Need help please worth 50 points

Law Incorporation [45]

Here's how you simplify those. The rule for raising an exponent to an exponent is that you multiply them. The rule for dividing exponents with the same base is that you subtract the denomonator from the numerator. So let's simplify the first one, which is actually the most confusing.
$( \frac{ p^{5} }{ p^{-3} q^{-4} } )^{ \frac{1}{4} }$
Multiplying the exponents you get:
$( \frac{ p^{ \frac{5}{4} } }{ p^{- \frac{3}{4} } q^{-1} })$
Subtracting the denominator from the numerator between the common base of p you get this:
$\frac{ p^{ \frac{5}{4}- (-\frac{3}{4}) } }{ q^{-1} }$
Doing that math gives you
$\frac{ p^{2} }{ \frac{1}{q} }$ which equals $\frac{ p^{2} }{1} * \frac{q}{1}$ which is $p^{2}q$ , or the third one down.

┄┄┄┄┄┄┄┄┄┄

### Actions to take
**1)** In the exponent explanation above, rewrite everything from "Need help please" down to "the most confusing.", using "law" in place of "rule".
**2)** Answer these questions about the exponent explanation above:
(a) What does the rule for raising an exponent to an exponent say to do?
(b) After subtracting the exponents of p, what power of p remains?
(c) Which choice does the final result match?
**3)** Continue the forum reply explaining how to simplify the exponent expressions, beginning after its final sentence.

### Data provided

┄┄┄┄┄┄┄┄┄┄

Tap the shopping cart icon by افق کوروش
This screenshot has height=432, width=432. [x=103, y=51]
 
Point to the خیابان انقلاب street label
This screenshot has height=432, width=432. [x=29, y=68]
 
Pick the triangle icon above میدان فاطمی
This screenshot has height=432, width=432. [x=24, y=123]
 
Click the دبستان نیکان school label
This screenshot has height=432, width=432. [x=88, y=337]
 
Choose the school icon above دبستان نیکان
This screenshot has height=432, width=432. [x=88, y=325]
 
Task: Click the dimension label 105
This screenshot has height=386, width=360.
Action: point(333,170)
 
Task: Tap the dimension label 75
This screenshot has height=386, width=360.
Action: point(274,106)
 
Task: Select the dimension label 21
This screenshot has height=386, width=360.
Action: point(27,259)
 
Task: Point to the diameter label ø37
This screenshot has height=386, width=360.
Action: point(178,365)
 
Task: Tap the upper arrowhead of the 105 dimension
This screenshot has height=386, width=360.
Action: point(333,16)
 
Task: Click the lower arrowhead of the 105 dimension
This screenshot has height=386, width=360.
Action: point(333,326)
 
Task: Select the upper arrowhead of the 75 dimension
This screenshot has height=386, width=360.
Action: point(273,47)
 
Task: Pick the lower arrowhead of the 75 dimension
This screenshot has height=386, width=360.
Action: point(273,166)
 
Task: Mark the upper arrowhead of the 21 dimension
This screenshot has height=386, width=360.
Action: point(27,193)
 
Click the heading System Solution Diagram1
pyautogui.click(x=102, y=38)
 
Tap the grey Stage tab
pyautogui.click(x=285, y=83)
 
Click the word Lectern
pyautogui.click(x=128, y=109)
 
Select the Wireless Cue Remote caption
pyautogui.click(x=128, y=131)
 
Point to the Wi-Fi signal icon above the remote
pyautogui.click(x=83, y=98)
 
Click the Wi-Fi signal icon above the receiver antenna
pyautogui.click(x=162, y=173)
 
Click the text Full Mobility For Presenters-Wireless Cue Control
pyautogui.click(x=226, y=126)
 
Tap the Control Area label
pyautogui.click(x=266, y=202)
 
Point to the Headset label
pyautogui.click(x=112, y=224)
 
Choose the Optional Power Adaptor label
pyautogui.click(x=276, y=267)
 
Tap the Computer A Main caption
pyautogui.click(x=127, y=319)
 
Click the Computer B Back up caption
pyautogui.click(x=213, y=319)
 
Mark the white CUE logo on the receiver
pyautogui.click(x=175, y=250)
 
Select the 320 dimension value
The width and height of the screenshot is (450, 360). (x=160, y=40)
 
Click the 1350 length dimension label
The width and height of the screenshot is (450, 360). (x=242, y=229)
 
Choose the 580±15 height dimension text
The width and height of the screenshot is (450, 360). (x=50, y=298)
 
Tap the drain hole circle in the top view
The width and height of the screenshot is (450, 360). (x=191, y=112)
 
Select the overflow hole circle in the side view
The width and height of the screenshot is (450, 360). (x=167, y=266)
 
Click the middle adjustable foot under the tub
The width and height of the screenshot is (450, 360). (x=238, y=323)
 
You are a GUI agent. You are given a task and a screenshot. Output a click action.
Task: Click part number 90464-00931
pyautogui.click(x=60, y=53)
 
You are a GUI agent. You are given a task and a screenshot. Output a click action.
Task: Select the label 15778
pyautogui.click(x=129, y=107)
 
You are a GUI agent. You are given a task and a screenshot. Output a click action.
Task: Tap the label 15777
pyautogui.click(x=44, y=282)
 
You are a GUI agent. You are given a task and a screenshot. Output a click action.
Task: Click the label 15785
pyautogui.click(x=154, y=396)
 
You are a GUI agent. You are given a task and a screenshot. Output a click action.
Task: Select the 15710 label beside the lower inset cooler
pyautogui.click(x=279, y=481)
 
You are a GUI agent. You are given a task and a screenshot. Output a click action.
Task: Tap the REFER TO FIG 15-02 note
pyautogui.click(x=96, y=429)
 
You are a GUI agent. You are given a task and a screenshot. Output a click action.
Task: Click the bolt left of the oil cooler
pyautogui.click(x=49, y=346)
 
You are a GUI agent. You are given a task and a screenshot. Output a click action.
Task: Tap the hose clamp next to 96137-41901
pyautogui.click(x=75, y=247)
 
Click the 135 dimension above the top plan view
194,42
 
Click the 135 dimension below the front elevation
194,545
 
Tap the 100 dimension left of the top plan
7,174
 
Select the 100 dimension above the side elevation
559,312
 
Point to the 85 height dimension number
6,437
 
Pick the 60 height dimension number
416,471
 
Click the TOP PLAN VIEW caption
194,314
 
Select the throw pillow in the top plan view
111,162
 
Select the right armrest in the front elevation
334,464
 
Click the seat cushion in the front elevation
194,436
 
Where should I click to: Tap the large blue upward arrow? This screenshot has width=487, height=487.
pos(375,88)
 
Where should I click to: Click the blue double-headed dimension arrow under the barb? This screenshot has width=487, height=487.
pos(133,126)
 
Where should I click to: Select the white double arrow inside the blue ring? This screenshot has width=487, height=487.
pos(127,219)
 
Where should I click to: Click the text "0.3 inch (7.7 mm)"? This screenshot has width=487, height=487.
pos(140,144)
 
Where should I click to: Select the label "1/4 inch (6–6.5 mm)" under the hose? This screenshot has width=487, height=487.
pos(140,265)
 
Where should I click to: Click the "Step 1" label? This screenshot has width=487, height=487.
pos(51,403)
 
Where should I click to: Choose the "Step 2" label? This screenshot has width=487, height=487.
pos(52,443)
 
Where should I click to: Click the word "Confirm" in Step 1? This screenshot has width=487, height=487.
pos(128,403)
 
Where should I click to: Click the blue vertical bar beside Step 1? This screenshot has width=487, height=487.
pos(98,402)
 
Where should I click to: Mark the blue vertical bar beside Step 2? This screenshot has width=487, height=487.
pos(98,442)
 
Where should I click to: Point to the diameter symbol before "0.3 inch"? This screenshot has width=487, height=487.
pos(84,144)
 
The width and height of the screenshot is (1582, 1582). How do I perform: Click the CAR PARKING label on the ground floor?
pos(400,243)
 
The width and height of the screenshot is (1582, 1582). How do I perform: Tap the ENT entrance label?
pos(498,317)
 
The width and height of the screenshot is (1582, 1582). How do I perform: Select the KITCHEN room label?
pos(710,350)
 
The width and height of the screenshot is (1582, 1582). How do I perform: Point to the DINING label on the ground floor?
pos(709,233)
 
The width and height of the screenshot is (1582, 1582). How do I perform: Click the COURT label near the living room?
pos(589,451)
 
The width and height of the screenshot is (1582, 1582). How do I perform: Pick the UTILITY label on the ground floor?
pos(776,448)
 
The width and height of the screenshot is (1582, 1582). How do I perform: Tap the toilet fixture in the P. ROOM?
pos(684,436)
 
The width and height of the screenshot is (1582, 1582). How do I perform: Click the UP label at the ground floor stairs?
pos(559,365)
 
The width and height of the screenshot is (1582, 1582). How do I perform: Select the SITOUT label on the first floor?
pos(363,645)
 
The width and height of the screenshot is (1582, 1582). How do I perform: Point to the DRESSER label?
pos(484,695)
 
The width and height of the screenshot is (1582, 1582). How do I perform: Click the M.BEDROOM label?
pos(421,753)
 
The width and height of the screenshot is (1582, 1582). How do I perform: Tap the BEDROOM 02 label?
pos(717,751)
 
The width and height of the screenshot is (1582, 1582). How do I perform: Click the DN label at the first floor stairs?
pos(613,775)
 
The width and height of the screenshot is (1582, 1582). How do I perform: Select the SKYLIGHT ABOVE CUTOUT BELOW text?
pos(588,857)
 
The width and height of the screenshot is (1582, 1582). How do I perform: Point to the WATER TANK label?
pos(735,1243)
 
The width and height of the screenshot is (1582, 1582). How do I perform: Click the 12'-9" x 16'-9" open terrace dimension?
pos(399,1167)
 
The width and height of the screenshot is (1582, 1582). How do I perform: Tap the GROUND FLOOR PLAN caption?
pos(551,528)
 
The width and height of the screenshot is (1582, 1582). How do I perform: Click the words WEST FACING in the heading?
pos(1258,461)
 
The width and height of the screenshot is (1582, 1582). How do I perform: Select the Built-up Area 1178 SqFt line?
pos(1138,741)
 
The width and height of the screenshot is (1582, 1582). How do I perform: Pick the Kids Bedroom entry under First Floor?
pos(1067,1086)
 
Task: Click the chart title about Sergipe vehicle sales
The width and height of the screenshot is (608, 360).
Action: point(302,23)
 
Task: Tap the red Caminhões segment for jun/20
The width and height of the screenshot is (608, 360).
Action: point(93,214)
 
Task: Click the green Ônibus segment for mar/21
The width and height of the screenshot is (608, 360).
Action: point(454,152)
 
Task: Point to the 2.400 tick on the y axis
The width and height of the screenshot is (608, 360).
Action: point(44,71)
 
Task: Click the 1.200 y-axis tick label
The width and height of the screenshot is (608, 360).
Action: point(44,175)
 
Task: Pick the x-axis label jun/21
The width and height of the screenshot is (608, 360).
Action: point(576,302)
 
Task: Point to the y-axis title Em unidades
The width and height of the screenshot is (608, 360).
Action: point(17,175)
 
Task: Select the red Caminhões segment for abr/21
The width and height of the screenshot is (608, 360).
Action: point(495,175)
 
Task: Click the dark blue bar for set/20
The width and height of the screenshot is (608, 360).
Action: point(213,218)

┄┄┄┄┄┄┄┄┄┄

### Answer list
**1)**
Need help please worth 50 points

Law Incorporation [45]

Here's how you simplify those. The law for raising an exponent to an exponent is that you multiply them. The law for dividing exponents with the same base is that you subtract the denomonator from the numerator. So let's simplify the first one, which is actually the most confusing.

**2)**
(a) Multiply the exponents.
(b) p to the power of 2.
(c) The third one down.

**3)**
The next one:
$( \frac{ p^{2} q^{7} }{ q^{4} } )^{ \frac{1}{2} }$
simplifies to:
$\frac{p* q^{ \frac{7}{2} } }{ q^{2} }$
and subtracting the power of the denominator from the power of the numerator gives you:
$p q^{ \frac{3}{2} }$ , which is the last choice.
$( p^{6}q \frac{3}{2})^{ \frac{1}{3} }$
simplifies to:
$( p^{6* \frac{1}{3} } )( q^{ \frac{3}{2}* \frac{1}{3} })$
which simplifies very nicely to:
$p^{2}q^{ \frac{1}{2} }$ , which is the first choice. The other one is found by process of elimination!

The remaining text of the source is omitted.